Return the data below exactly, minus the pictures.

━━━━

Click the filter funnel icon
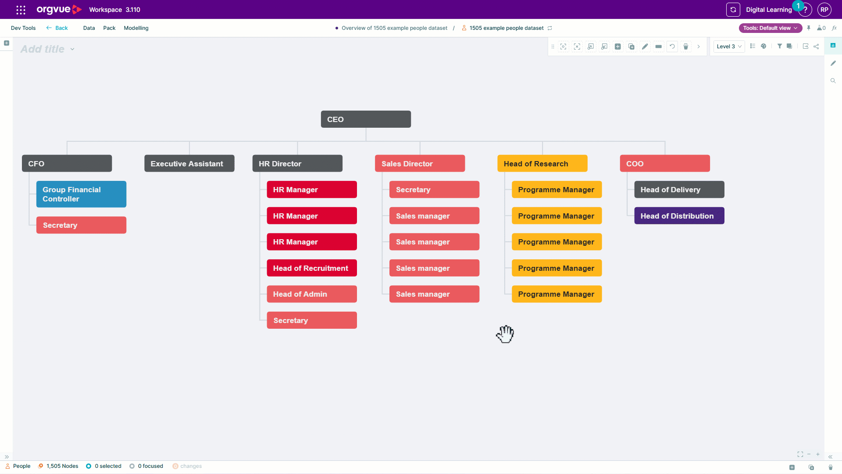The height and width of the screenshot is (474, 842). coord(779,46)
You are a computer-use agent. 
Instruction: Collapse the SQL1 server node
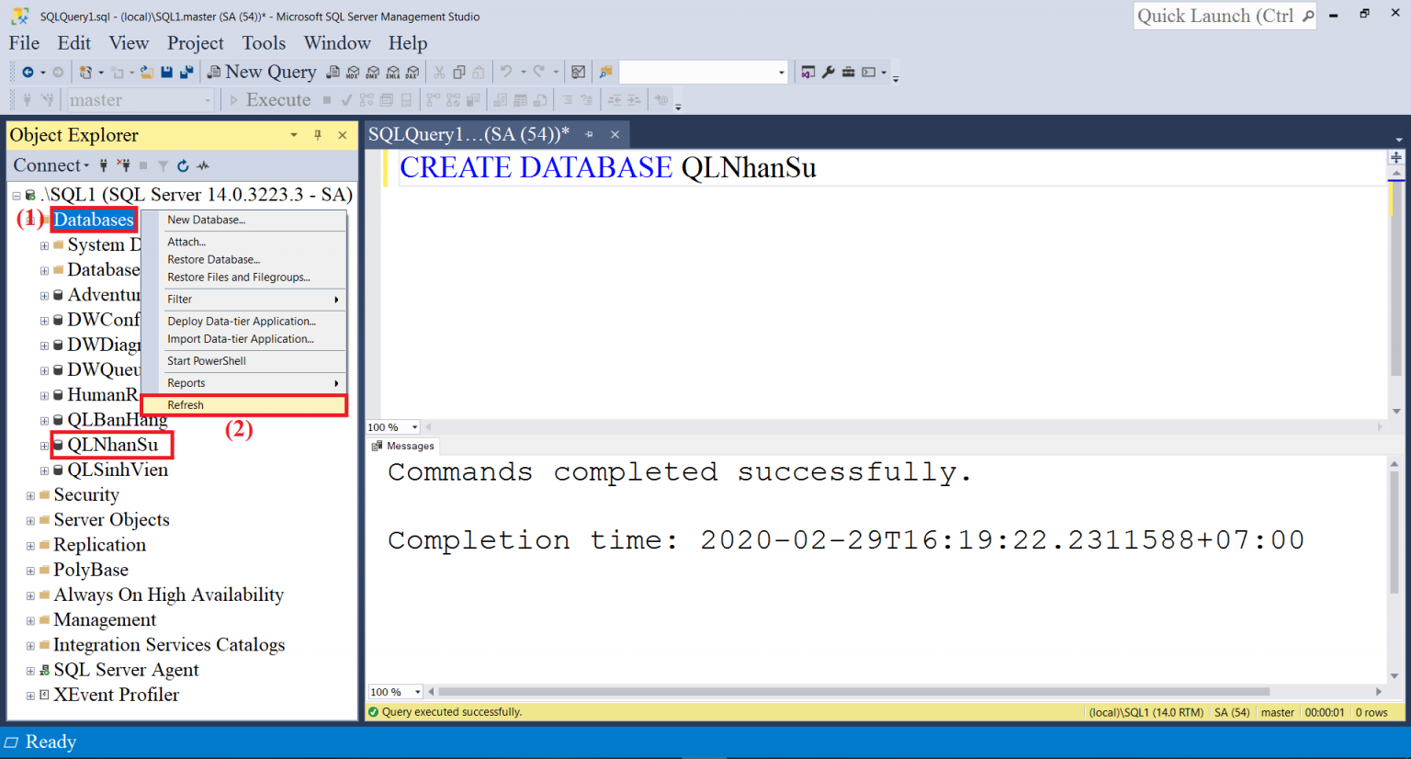(16, 195)
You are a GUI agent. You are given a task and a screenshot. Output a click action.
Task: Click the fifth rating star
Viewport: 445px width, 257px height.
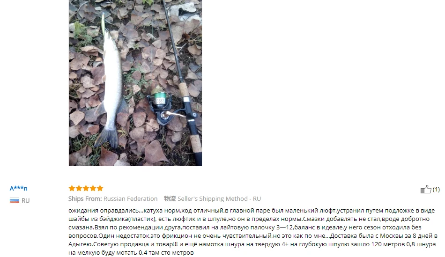pyautogui.click(x=100, y=188)
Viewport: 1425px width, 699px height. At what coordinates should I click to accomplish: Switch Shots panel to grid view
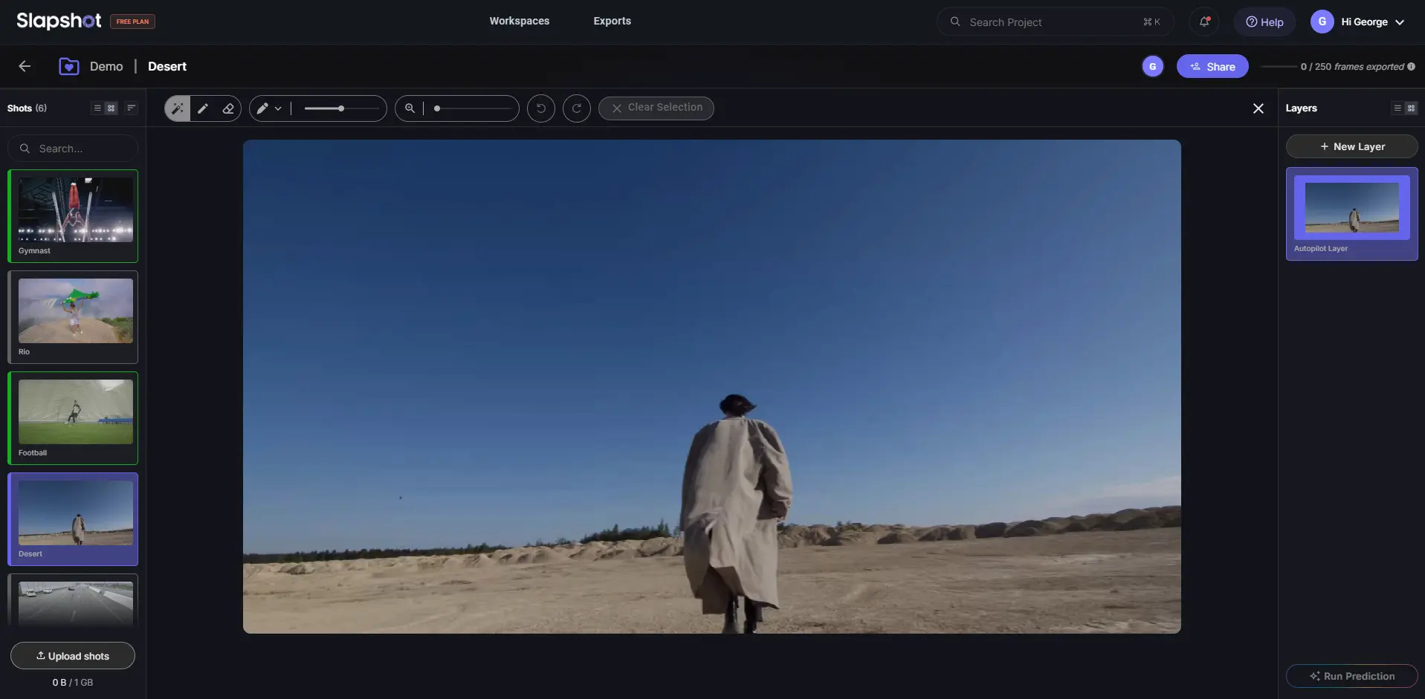(112, 108)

━━━━

## [Written reply]
Click the filter funnel icon
The height and width of the screenshot is (474, 842). coord(779,46)
You are a computer-use agent. 
Instruction: Collapse the SQL1 server node
(16, 195)
You are a GUI agent. You are given a task and a screenshot. Output a click action.
Task: Click the fifth rating star
Viewport: 445px width, 257px height.
pyautogui.click(x=100, y=188)
Viewport: 1425px width, 699px height. At what coordinates should I click to accomplish: Switch Shots panel to grid view
(112, 108)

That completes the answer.